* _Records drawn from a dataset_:
▬▬▬

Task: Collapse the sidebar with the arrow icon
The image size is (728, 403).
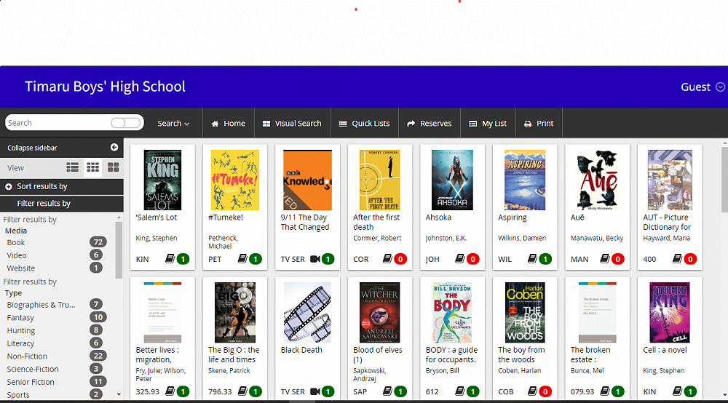Action: point(114,148)
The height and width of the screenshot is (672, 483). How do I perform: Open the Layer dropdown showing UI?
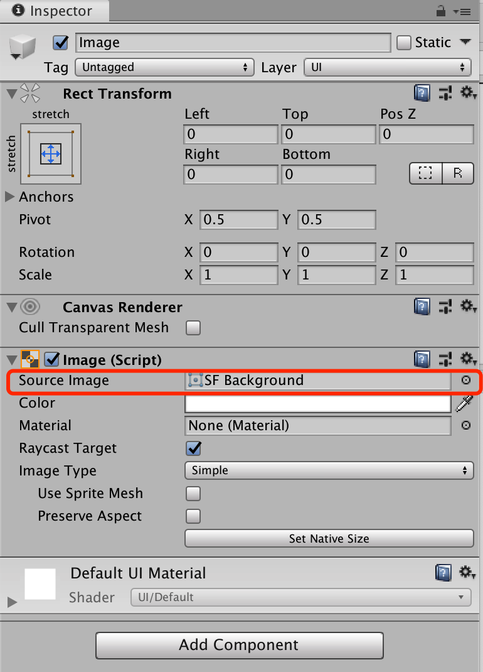(x=387, y=67)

▬▬▬

* _DIRECTIONS_:
Every line from the one containing "The image size is (728, 403)." through the last line of the data is to be retyped exactly, with nothing added and no pictures included.

* _TASK OUTPUT_:
The image size is (728, 403).
Action: point(114,148)
The height and width of the screenshot is (672, 483). How do I perform: Open the Layer dropdown showing UI?
(x=387, y=67)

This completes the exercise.